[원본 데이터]
= = = = =
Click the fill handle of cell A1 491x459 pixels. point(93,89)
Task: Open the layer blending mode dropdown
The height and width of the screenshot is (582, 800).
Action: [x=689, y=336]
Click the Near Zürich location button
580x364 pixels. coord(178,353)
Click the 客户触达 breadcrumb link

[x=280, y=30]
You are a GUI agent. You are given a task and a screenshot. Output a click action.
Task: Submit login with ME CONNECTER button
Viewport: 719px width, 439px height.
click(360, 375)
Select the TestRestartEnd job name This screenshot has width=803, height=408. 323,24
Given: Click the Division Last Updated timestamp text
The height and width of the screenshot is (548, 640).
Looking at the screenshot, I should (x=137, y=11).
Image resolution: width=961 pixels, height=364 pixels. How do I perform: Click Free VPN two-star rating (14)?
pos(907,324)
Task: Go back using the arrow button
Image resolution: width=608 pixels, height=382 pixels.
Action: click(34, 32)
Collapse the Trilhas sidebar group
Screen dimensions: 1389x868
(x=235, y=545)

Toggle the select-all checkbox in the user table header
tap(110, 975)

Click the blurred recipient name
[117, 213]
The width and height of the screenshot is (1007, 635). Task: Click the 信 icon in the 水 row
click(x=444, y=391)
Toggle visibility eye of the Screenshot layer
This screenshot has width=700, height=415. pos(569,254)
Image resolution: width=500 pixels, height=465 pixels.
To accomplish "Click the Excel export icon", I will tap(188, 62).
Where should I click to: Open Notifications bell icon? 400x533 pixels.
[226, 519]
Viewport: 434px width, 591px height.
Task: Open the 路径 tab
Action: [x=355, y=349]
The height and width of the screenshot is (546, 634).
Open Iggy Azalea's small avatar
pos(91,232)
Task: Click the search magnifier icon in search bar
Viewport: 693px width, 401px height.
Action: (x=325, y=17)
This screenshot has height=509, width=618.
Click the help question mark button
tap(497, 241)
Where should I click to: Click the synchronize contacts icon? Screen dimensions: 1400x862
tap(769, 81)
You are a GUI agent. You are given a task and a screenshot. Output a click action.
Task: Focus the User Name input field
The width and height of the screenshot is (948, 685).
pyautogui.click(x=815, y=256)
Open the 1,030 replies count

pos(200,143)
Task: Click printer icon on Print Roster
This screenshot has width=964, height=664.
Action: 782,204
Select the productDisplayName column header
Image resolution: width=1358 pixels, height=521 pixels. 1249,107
= = = = =
* 목표: 원본 데이터의 모든 줄을 한 줄에 문자열 하나씩 대응시켜 JSON 문자열 목록으로 나타내세요. 빈 줄은 빼세요.

* 예제 풀이:
[
  "Click the fill handle of cell A1 491x459 pixels. point(93,89)",
  "Task: Open the layer blending mode dropdown",
  "The height and width of the screenshot is (582, 800).",
  "Action: [x=689, y=336]",
  "Click the Near Zürich location button",
  "580x364 pixels. coord(178,353)",
  "Click the 客户触达 breadcrumb link",
  "[x=280, y=30]",
  "You are a GUI agent. You are given a task and a screenshot. Output a click action.",
  "Task: Submit login with ME CONNECTER button",
  "Viewport: 719px width, 439px height.",
  "click(360, 375)",
  "Select the TestRestartEnd job name This screenshot has width=803, height=408. 323,24",
  "Given: Click the Division Last Updated timestamp text",
  "The height and width of the screenshot is (548, 640).",
  "Looking at the screenshot, I should (x=137, y=11).",
  "Image resolution: width=961 pixels, height=364 pixels. How do I perform: Click Free VPN two-star rating (14)?",
  "pos(907,324)",
  "Task: Go back using the arrow button",
  "Image resolution: width=608 pixels, height=382 pixels.",
  "Action: click(34, 32)",
  "Collapse the Trilhas sidebar group",
  "Screen dimensions: 1389x868",
  "(x=235, y=545)",
  "Toggle the select-all checkbox in the user table header",
  "tap(110, 975)",
  "Click the blurred recipient name",
  "[117, 213]",
  "The width and height of the screenshot is (1007, 635). Task: Click the 信 icon in the 水 row",
  "click(x=444, y=391)",
  "Toggle visibility eye of the Screenshot layer",
  "This screenshot has width=700, height=415. pos(569,254)",
  "Image resolution: width=500 pixels, height=465 pixels.",
  "To accomplish \"Click the Excel export icon\", I will tap(188, 62).",
  "Where should I click to: Open Notifications bell icon? 400x533 pixels.",
  "[226, 519]",
  "Viewport: 434px width, 591px height.",
  "Task: Open the 路径 tab",
  "Action: [x=355, y=349]",
  "The height and width of the screenshot is (546, 634).",
  "Open Iggy Azalea's small avatar",
  "pos(91,232)",
  "Task: Click the search magnifier icon in search bar",
  "Viewport: 693px width, 401px height.",
  "Action: (x=325, y=17)",
  "This screenshot has height=509, width=618.",
  "Click the help question mark button",
  "tap(497, 241)",
  "Where should I click to: Click the synchronize contacts icon? Screen dimensions: 1400x862",
  "tap(769, 81)",
  "You are a GUI agent. You are given a task and a screenshot. Output a click action.",
  "Task: Focus the User Name input field",
  "The width and height of the screenshot is (948, 685).",
  "pyautogui.click(x=815, y=256)",
  "Open the 1,030 replies count",
  "pos(200,143)",
  "Task: Click printer icon on Print Roster",
  "This screenshot has width=964, height=664.",
  "Action: 782,204",
  "Select the productDisplayName column header",
  "Image resolution: width=1358 pixels, height=521 pixels. 1249,107"
]